Ms Berger believes the numbers are increasing for a combination of reasons, most notably due to the fact that there are 7,000 fewer prison officers in the UK than in 2010.

“We don't have the staff for people to able to do things like suicide watch. We know that people are being told that they'll be kept safe but there isn't the health services available of a decent enough quality and calibre to be able to properly look after all of our prisoners. I've seen first-hand, having visited a prison quite recently and seen the atrocious levels of care.”

Another factor for more prisoners killing themselves could be because medical appointments are being cancelled as staff shortages mean prisoners are unable to be escorted.

A recent study by the Centre for Mental Health commissioned by the Department of Health and the Ministry of Justice, found a decrease in staff meant prisoners could not be taken to psychiatric appointments which led to prisoners not getting the help they need.
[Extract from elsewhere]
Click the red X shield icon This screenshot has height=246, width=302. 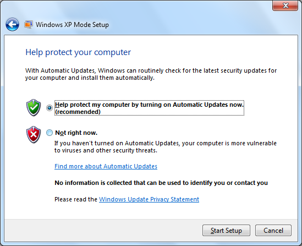[x=34, y=135]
The figures showed up to 30 prison healthcare appointments have been cancelled in one day.

When asked if this led to more people taking their own lives and an increase in self harm, Ms Berger said: “of course, yes”.

Ms Berger told PoliticsHome the Government needs to take "concrete action" to quell the crisis, beyond just reinstating some of the 7,000 prison officers that have been lost. Moreover, the information on how to tackle the problem is readily available.

“There's enough enquires and reports done by various select committees for the Government to know there are already recommendations out there, they just need to take some action.

She continued: “This has to get better, it's a shameful stain on our nation's conscience that this situation is allowed to persist. It's just not acceptable. We have prisons to protect the public and also to encourage rehabilitation, we don't expect people to take their lives because of it and everything should be done to stop that.”